Zu dieser Zeit konnte Colyn Heinze nicht ahnen, dass sich das Land – wie zuvor bei der Rücknahme der PCR-Testpflicht für die Kultur – bewegt und auch in dieser Sache über die Folgen der seit Montag geltenden Corona-Regeln erneut nachdenkt. Ja, die Maskenpflicht in Innenräumen ist bei Wegfall der Inzidenzgrenzen beschlossen. Doch nun, kündigt Claudia Krüger, die Sprecherin des Sozialministeriums, an, werde man prüfen, ob man die Maskenpflicht beim Clubben zu den „Ausnahmetatbeständen“ einreiht.

Die Clubs können also wieder hoffen. Dass es am Montag zu einem Umdenken in den Ministerien gekommen ist, geht auf einen Vorschlag aus ihren Reihen zurück. Im Gespräch mit unserer Zeitung hatten Colyn Heinze und Alexander Scholz vom Club Kollektiv vorgeschlagen, auf die 2-G-Regel zu setzen, also nur Geimpften und Genesenen den Zutritt in Clubs zu gewähren. Obendrein sei man bereit, die Auslastung runterzufahren. Im Gegenzug müsse aber die Maskenpflicht beim Tanzen wegfallen. Nur dann sei nach 17-monatiger Schließung wirtschaftliches Arbeiten möglich.

Land will die Maskenpflicht in Clubs „neue bewerten“

Unsere Redaktion hat die Idee des Kollektivs umgehend ins Sozialministerium getragen. Dort reagiert man erfreut. Der Vorschlag mit der 2-G-Regel „ist bei uns auf Interesse gestoßen“, erklärt Pressesprecherin Claudia Krüger und fährt fort: „Wir werden den Clubs für diese Woche noch Gespräche anbieten und sind zuversichtlich, dass wir hier zu einer sicheren, guten Lösung kommen.“ An diesem Dienstag sollen „Erläuterungen zu den Ausnahmetatbeständen“ bei der neuen Corona-Verordnung veröffentlicht werden. „Unter infektiologischer Sicht“ werde man die Sache „ noch einmal bewerten“. Die PCR-Tests seien ja bereits eine verschärfte Maßnahme wie auch eine „potenzielle 2-G-Regel“. Deshalb könnte „hier juristisch ein Ausnahmetatbestand in Frage kommen“, sagt Claudia Krüger, die Sprecherin von Gesundheitsminister Manfred Lucha (Grüne).

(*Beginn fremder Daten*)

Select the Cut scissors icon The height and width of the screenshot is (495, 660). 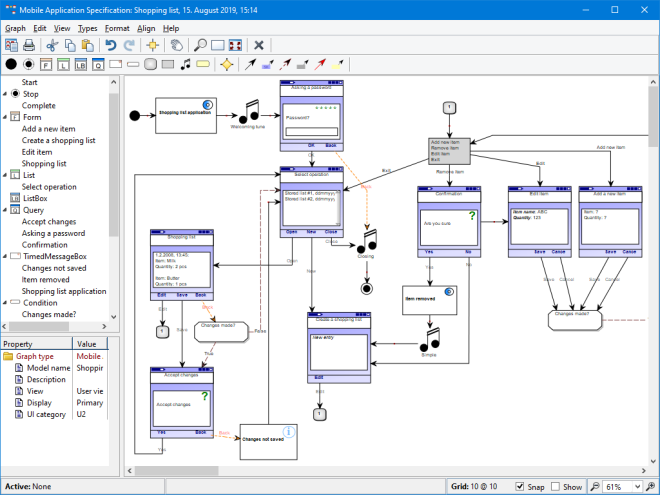pos(53,45)
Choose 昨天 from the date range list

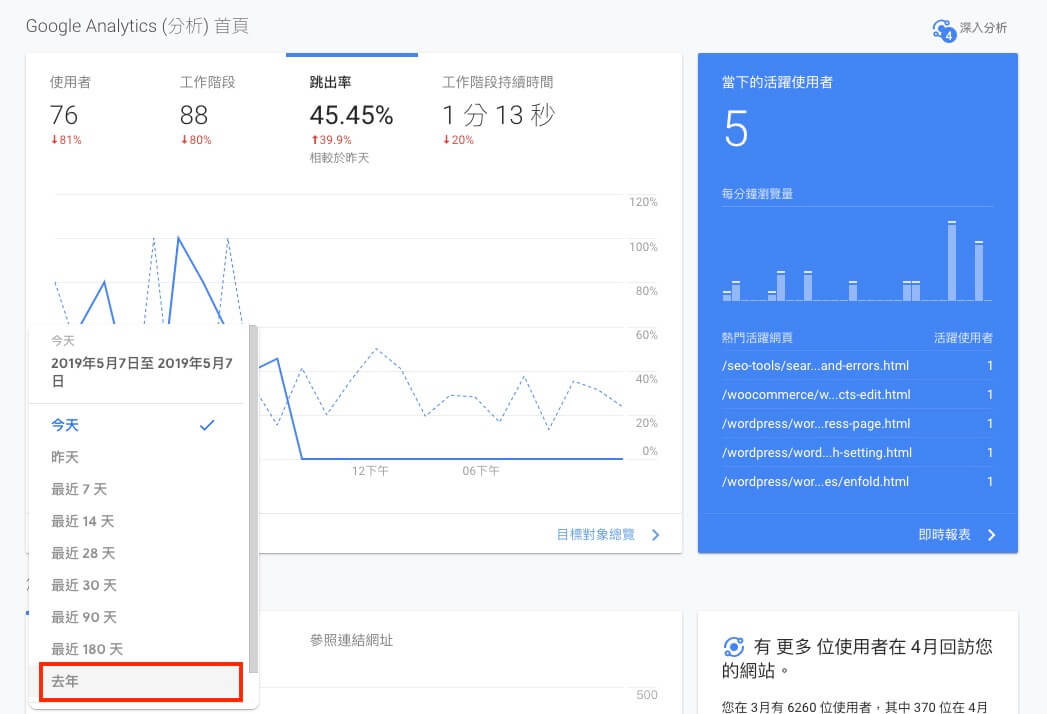(65, 457)
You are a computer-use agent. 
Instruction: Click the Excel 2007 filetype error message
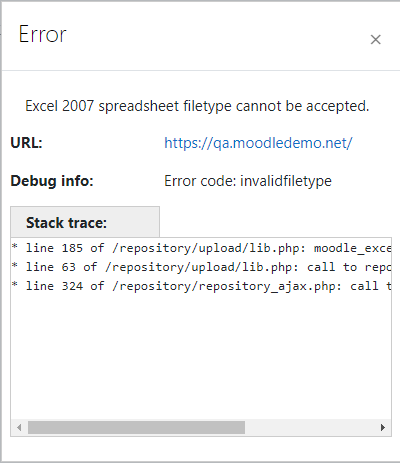pos(197,106)
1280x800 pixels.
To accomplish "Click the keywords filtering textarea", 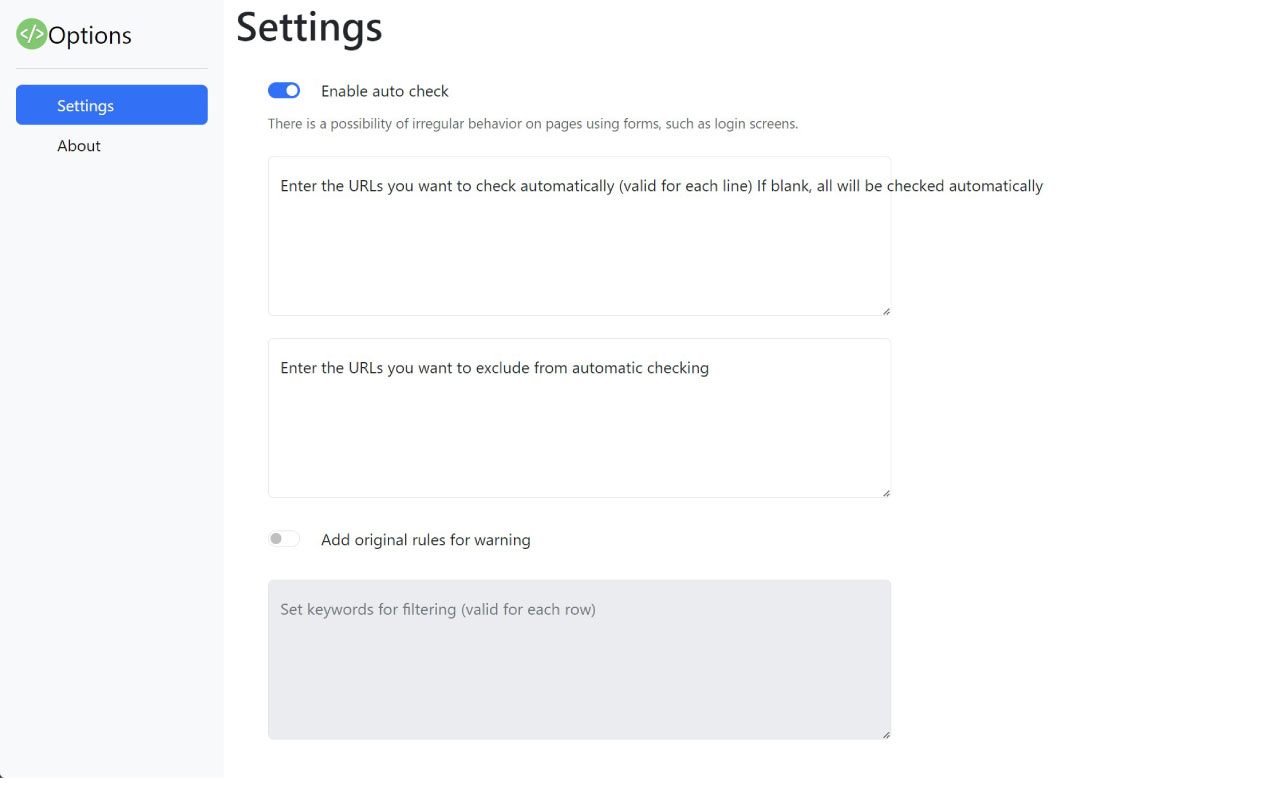I will (579, 659).
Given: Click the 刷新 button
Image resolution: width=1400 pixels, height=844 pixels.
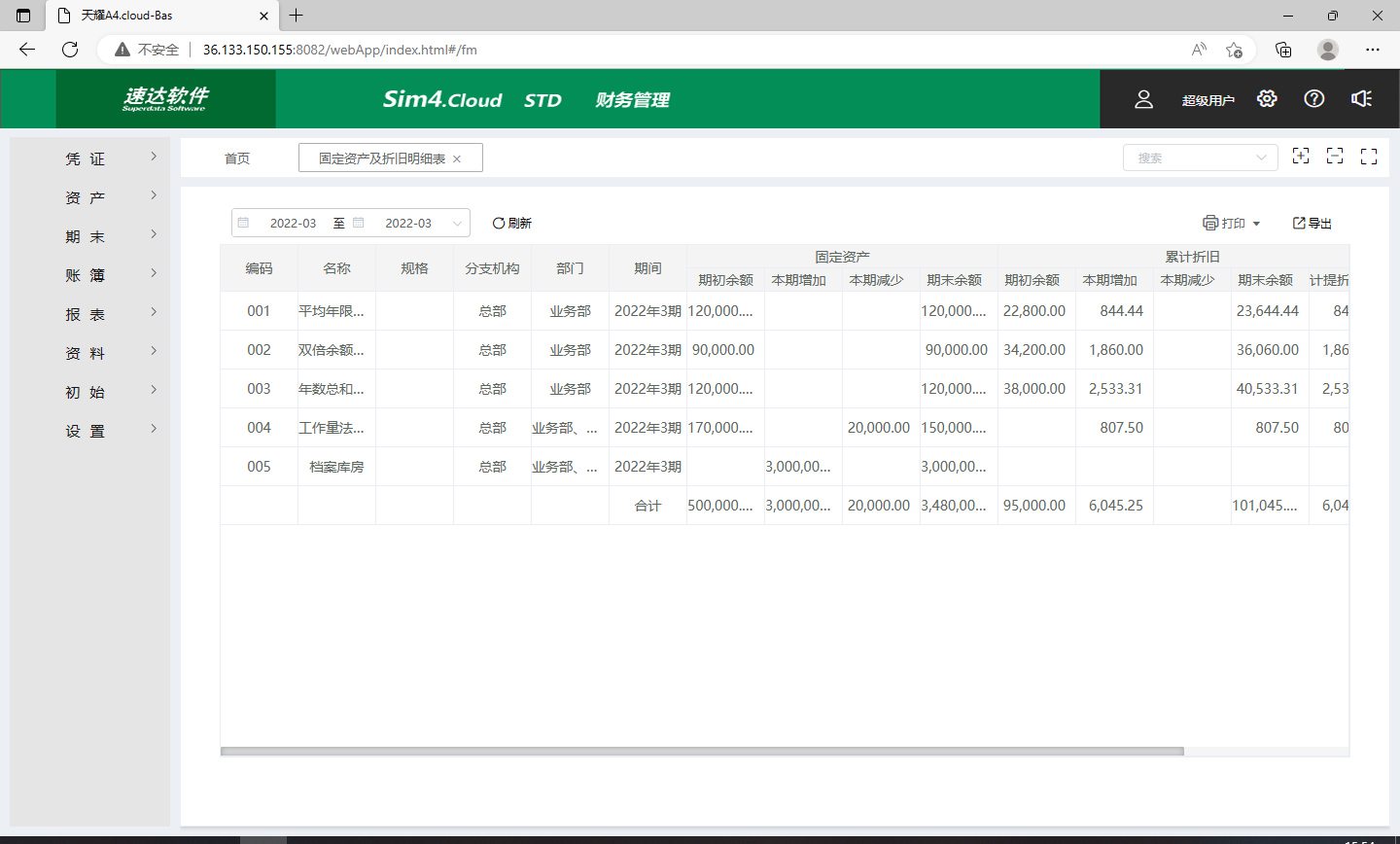Looking at the screenshot, I should click(512, 223).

Dass nun Bewegung bei den zunächst geplanten und vielfach abgesagten Club-Öffnungen kommt, erfreut Alexander Scholz, den Chef des Perkins Park. „Das hört sich gut an“, sagt er zu den jüngsten Mitteilungen aus dem Ministerium. Kein Mensch wolle mit Maske tanzen. „Dann bleibt man lieber daheim oder feiert womöglich privat.“ So viele Aufpasser könne er im Park gar nicht einstellen, um zu verhindern, „dass morgens um 3 Uhr jemand die Maske abzieht“. Eigentlich sollte der Perkins Park vorerst geschlossen bleiben. Nun aber werden mit Spannung die Gespräche mit den Behörden erwartet.

Climax Institutes eröffnet erst im Oktober

„Masken ins Clubs werden vom Publikum nicht akzeptiert“, sagt Michael Gottschalk, der Chef von Climax Institutes. Daher sei es wichtig, zu einem Konsens zu kommen, „wir müssen uns annähern, um eine Nullnummer zu verhindern“, sagt er. Für seinen Club lässt er gerade eine Lüftungsanlage einbauen, weshalb er – egal, ob es eine Einigung mit dem Ministerium gibt – erst im Oktober zum 25-Jahr-Jubiläum wieder öffnen will.

Zu den Clubs, die an diesem Wochenende aufmachen, zählen das Kowalski beim Hauptbahnhof und das Mica am Kronprinzplatz. Tome Tarun Aulick erklärt für Fridas Pier:„Wir haben diese Woche die Gin-Messe und werden uns ganz in Ruhe entscheiden, wie’s weitergeht, sobald Näheres aus den Gesprächen mit dem Ministerium bekannt ist.“

Sebastian Simon vom Club Lehmann versteht nicht, warum private Feiern mit bis zu 1000 Gästen, etwa bei einer Hochzeit, erlaubt sind, aber man bei Clubs so streng sei. „Für das Infektionsgeschehen ergibt das keinen Sinn“, findet er.